**Directions**
Copy exactly the lines of the data below that run from the line holding "This screenshot has height=840, width=1438." through the line holding "The image size is (1372, 882).", both ends included.

====================

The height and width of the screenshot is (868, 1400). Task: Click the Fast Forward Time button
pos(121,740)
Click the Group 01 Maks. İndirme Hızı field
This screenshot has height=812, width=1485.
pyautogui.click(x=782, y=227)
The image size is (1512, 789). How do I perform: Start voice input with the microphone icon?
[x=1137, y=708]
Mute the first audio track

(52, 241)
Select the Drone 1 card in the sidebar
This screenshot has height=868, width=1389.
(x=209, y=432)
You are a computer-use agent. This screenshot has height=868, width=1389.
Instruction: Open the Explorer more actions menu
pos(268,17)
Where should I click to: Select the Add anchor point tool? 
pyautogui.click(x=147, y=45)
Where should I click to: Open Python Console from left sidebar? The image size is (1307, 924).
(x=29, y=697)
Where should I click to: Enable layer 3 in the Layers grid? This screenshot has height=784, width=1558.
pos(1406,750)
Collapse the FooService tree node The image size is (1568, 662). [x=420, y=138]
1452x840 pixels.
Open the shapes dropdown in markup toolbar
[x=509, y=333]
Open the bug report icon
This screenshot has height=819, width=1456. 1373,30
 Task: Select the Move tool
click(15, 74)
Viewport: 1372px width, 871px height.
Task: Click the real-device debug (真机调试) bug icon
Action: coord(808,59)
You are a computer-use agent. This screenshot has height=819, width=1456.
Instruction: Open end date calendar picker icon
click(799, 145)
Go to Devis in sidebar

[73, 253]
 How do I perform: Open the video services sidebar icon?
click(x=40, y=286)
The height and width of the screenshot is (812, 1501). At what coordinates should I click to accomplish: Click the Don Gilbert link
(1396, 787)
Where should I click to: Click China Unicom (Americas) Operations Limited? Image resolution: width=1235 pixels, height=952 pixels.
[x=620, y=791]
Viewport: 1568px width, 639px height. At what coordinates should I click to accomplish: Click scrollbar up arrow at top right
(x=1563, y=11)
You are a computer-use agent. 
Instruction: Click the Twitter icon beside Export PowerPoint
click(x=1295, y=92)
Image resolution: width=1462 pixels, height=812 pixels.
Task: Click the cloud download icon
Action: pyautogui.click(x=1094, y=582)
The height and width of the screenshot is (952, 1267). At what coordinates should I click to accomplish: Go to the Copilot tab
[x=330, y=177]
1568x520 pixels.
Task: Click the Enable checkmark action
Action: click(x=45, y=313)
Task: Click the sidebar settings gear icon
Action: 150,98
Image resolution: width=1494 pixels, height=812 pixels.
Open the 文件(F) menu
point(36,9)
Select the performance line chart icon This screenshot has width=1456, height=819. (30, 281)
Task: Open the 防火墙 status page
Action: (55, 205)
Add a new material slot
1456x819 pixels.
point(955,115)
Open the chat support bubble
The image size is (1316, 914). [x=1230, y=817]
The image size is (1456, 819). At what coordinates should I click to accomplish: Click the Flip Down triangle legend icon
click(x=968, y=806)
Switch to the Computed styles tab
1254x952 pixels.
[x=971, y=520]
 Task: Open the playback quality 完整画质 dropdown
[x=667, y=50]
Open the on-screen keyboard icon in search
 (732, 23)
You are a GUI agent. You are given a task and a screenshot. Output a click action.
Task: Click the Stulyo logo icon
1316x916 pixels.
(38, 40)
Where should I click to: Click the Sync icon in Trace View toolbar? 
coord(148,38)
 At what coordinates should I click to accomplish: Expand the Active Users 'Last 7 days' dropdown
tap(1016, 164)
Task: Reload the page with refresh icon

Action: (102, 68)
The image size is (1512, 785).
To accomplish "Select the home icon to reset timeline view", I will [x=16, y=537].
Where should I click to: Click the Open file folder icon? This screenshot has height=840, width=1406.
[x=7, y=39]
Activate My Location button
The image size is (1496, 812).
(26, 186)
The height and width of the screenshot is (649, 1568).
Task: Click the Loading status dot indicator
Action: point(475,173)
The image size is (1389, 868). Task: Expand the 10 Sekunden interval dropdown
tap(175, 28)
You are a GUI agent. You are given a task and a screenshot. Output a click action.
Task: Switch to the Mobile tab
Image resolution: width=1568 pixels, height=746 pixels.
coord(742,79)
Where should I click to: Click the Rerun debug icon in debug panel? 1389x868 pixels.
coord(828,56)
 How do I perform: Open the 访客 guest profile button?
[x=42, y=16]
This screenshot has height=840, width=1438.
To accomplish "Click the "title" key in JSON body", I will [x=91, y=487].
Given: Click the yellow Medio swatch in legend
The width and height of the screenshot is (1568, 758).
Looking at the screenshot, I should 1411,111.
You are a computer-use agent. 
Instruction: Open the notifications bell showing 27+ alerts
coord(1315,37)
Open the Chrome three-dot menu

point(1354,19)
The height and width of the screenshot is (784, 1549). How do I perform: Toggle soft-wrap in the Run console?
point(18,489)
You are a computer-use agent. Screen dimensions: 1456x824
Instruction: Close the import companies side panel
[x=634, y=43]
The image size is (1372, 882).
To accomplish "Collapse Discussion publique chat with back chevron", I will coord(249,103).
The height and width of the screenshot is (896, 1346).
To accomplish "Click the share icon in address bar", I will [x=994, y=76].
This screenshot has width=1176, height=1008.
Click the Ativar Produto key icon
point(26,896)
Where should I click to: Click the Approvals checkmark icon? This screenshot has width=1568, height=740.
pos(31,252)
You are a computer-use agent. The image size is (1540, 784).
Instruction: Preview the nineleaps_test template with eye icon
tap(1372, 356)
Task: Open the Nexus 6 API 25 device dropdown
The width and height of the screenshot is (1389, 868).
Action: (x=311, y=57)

====================

**Answer to this problem**
This screenshot has height=840, width=1438.
To accomplish "Click the "title" key in JSON body", I will [x=91, y=487].
Given: Click the yellow Medio swatch in legend
The width and height of the screenshot is (1568, 758).
Looking at the screenshot, I should 1411,111.
You are a computer-use agent. 
Instruction: Open the notifications bell showing 27+ alerts
coord(1315,37)
Open the Chrome three-dot menu

point(1354,19)
The height and width of the screenshot is (784, 1549). How do I perform: Toggle soft-wrap in the Run console?
point(18,489)
You are a computer-use agent. Screen dimensions: 1456x824
Instruction: Close the import companies side panel
[x=634, y=43]
The image size is (1372, 882).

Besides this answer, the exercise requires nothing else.